The Elysian Camerata, the suburban chamber music group now its 13th season, found a congenial venue at the Church of St. Asaph in Bala Cynwyd, but noticed few listeners from the upper reaches of Montgomery County were crossing the great concrete barrier of I-76 to hear them. Then, on St. Patrick’s Day, the group played a concert at the First Presbyterian Church of Ambler, to “test the waters,” in the words of cellist Talia Schiff.

The waters, they discovered, were just fine.

“We got a really wonderful turnout, and we decided it was worth building a series,” Schiff said in a telephone interview Oct. 6. “We’ve been so fortunate to have the complete support of the church in this.”

The Camerata will present its first regular-season concert at First Presbyterian Oct. 27, and it has scheduled two more for February and May. By expanding geographically, Schiff said, the players hope to draw listeners from a new set of neighborhoods, as well as generate a few new friendships.

“The sanctuary is not only beautiful, but acoustically it’s quite wonderful,” she said. “This space also lends itself to having a post-concert reception … People get to know each other and meet with people who share their interests.”

In what is becoming the Camerata’s signature approach, the Oct. 27 program will mine both the 18th- and 19th-century repertoire as well as a less-familiar vein of the 20th. The evening will begin with the G minor Piano Trio of Clara Schumann, one of the great pianists of her age, whose ambitions as a composer were cut short by the mental breakdown and early death of her husband, Robert. She wrote her Trio in 1847, at 26, years before tragedy struck her family.

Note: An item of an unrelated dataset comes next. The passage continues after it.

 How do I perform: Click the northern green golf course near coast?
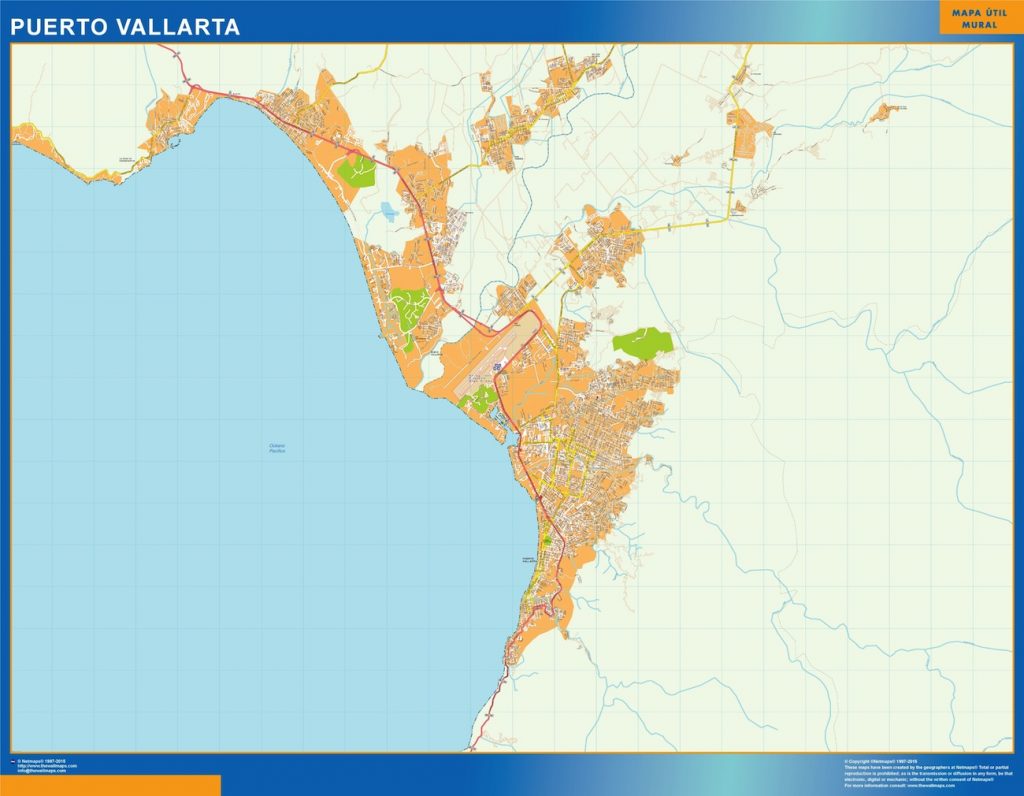[357, 171]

“Women were not even allowed to contemplate being a composer,” Schiff said. “That was a man’s job. Clara Schumann questioned her right to even consider herself a composer.”

She might have questioned her rights, but her handful of works show remarkable self-assurance. The Trio, in particular, is both beautiful and well-written, Schiff said.

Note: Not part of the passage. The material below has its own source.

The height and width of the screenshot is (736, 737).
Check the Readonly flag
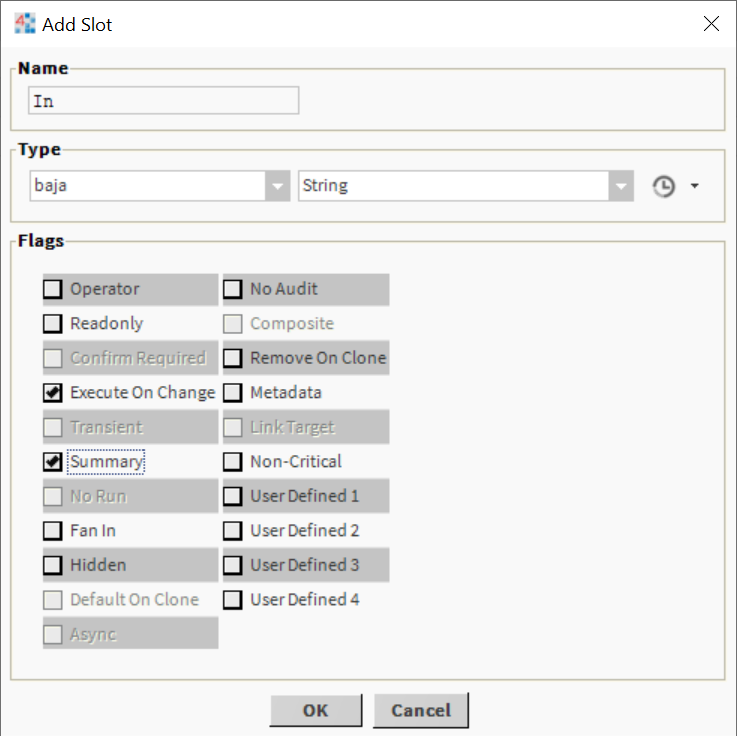52,324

“It’s very much in the style of Mendelssohn,” she added. “It’s very lyrical and very melodic – very singable. The scherzo is absolutely a delight, and the slow movement will tear your heart.”

Mozart’s compositional career did not last much longer than Schumann’s, and yet in his brief life, he invented or perfected many of the forms and procedures later composers would spend their lives exploiting. One such form was the piano quartet, which added the viola, an instrument Mozart is said to have loved, to the standard trio of violin, cello and keyboard. His two works in the genre – in E-flat and in G minor – are among the first ever written, and they inspired and intimidated composers for more than a century.

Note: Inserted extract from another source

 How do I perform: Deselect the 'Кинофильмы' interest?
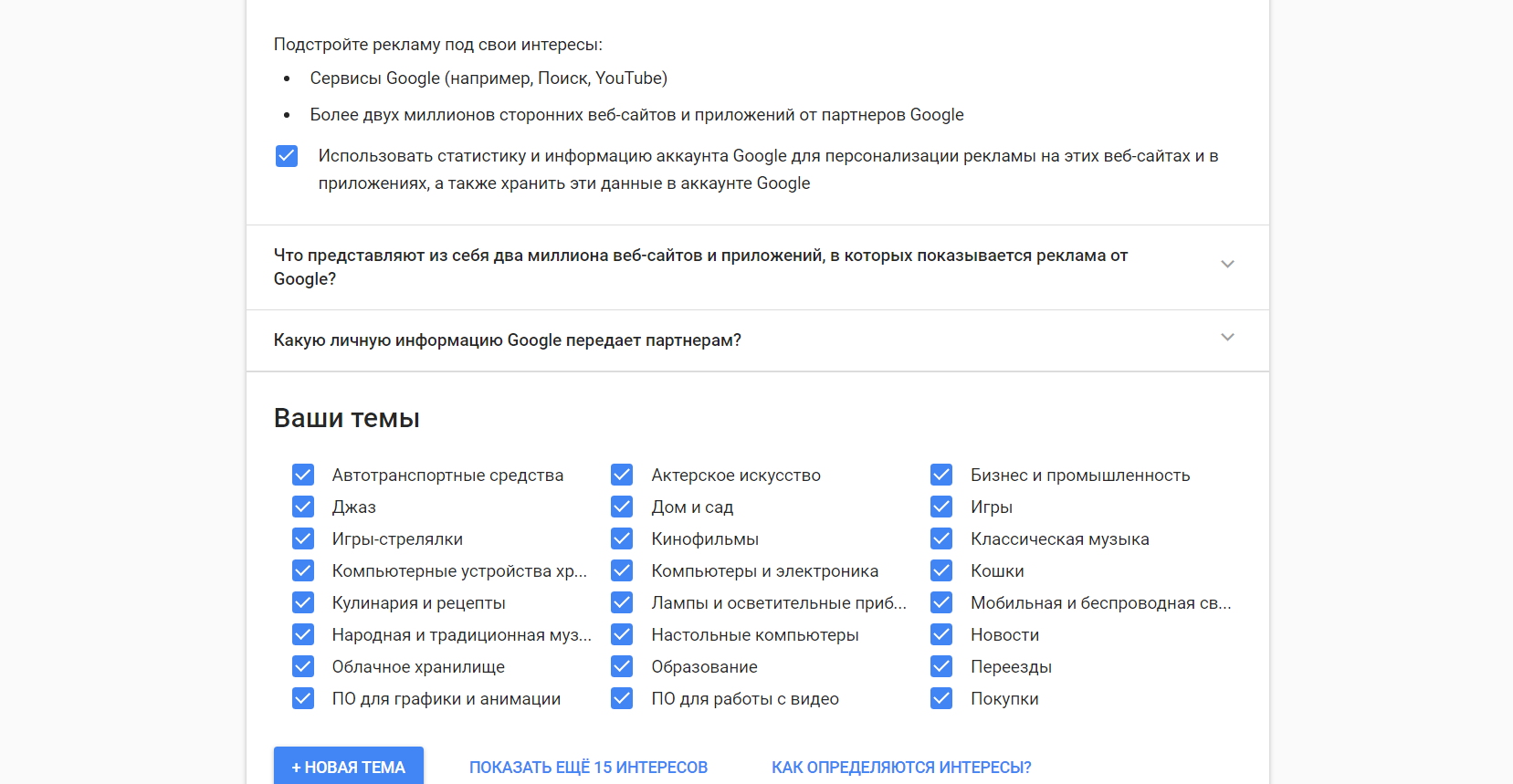[x=622, y=538]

The Elysian Camerata will perform the E-flat quartet, the more extroverted of the pair.

“It has an effervescence to it that I absolutely love,” Schiff said. “The opening to me sounds like a percolator.”

Between Schumann and Mozart, the Camerata will present Zoltan Kodaly’s brief but intriguing Intermezzo for String Trio. Kodaly, a friend and less celebrated contemporary of Bartok, spent the early years of the 20th century cataloging the folk music of his native Hungary, and its flavors can often be tasted in his own compositions. In the central section of the Intermezzo, for example, he employs a drone that requires each player to bow two strings at once, turning three voices into six.

“It’s a very powerful effect,” Schiff said. “Kodaly was a master in utilizing the abilities of these instruments.”